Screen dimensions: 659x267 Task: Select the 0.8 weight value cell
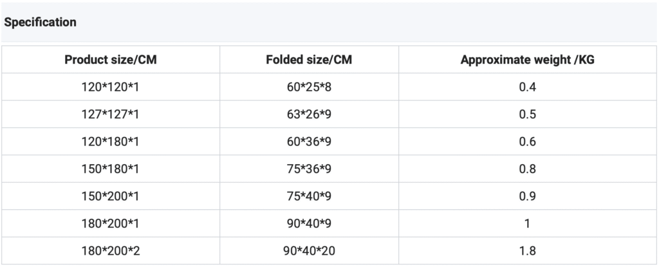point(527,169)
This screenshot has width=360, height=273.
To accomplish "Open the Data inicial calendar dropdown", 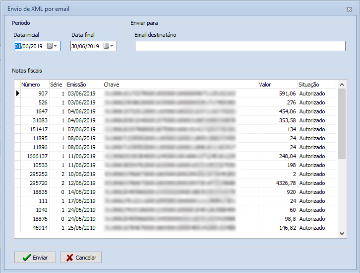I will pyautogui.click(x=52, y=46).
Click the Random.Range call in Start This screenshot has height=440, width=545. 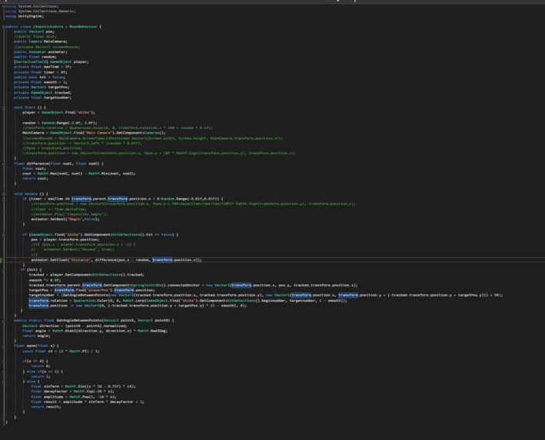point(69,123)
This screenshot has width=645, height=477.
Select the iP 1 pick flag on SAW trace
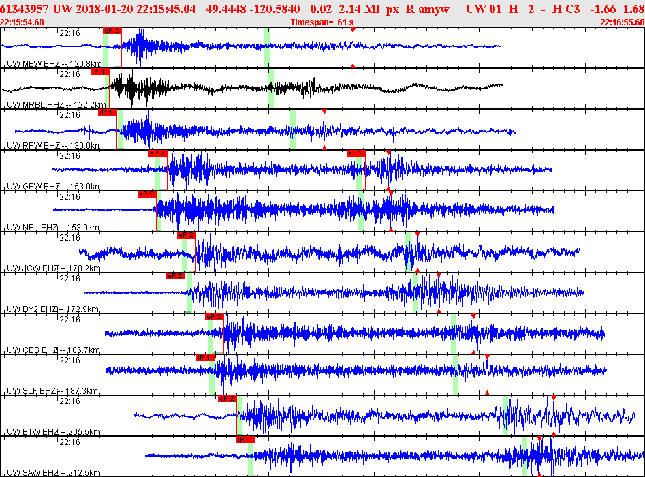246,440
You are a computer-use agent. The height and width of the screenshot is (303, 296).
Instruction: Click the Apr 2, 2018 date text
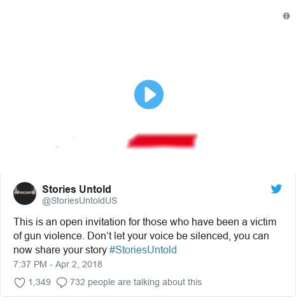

•••••

* **What is asked**: Reproduce the material exactly, starting at the line that contains "This screenshot has width=645, height=477." and running through the end, with that line included. Leave the pictures out.

* **Final result**:
This screenshot has width=645, height=477.
Select the iP 1 pick flag on SAW trace
246,440
You are a computer-use agent. The height and width of the screenshot is (303, 296).
Instruction: Click the Apr 2, 2018 date text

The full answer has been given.